Poudel and colleagues searched PubMed and EMBASE for studies published from January 2000 through April 2018 and used them to evaluate the impact of vaccination in this population. They also examined the effect of vaccination during influenza seasons compared with noninfluenza seasons.
According to the study, 82,354 patients with heart failure were identified across eight studies. The mean age of patients was 65 years or older in seven of the eight studies.
Poudel and colleagues reported observing a reduced risk for all-cause mortality among patients with heart failure who were vaccinated against influenza (HR = 0.69; 95% CI, 0.51-0.87). Data showed the effect was more prominent during influenza seasons (HR = 0.49; 95% CI, 0.3-0.69) compared with noninfluenza seasons (HR = 0.79; 95% CI, 0.68-0.89).

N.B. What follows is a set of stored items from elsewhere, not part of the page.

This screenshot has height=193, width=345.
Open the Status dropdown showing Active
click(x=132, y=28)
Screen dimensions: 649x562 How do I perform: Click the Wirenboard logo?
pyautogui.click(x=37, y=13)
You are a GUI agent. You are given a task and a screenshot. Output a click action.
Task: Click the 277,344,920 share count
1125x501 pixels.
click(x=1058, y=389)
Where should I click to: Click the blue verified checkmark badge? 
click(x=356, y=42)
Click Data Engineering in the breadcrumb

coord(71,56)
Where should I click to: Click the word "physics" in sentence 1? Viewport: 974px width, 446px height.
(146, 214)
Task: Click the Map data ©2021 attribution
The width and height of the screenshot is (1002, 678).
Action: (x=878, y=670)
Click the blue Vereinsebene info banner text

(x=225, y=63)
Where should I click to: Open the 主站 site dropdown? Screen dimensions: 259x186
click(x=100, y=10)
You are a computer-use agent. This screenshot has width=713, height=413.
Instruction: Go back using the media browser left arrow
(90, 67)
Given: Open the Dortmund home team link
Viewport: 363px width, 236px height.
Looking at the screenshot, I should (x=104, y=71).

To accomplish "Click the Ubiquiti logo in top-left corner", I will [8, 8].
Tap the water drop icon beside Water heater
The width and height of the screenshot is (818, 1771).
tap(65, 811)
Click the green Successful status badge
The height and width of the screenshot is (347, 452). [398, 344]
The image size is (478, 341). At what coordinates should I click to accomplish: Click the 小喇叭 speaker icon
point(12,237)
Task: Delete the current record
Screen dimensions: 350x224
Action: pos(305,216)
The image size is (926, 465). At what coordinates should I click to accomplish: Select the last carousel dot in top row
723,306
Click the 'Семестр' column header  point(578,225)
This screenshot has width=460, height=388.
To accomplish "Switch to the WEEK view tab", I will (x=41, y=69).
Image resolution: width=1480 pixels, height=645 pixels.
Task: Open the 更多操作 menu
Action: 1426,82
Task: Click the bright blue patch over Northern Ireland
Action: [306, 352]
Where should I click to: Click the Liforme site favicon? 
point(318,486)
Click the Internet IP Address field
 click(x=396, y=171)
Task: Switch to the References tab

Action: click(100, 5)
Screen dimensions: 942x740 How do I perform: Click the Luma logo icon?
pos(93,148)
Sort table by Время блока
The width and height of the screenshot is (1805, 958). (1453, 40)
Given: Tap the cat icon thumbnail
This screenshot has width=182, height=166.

The researchers did not find a statistically significant difference in heart failure hospitalizations between patients who received an influenza vaccination and those who did not (HR = 0.62; 95% CI, 0-1.23). They explained that this might be “due to the relatively limited number of studies.”
They recommended implementing stricter influenza vaccination strategies among patients with heart failure.
“Future studies should focus on identifying subgroups of patients who are less likely to be vaccinated, the effectiveness of high-dose vaccines and the subgroups that can have the highest benefit,” Poudel and colleagues wrote. “Also, an updated cost-effectiveness analysis should incorporate the potential benefit from the influenza vaccination, current practices, and the possible decrease in health care cost.” – by Marley Ghizzone
Disclosures: Poudel reports no relevant financial disclosure. Please see the study for all other authors’ relevant financial disclosures.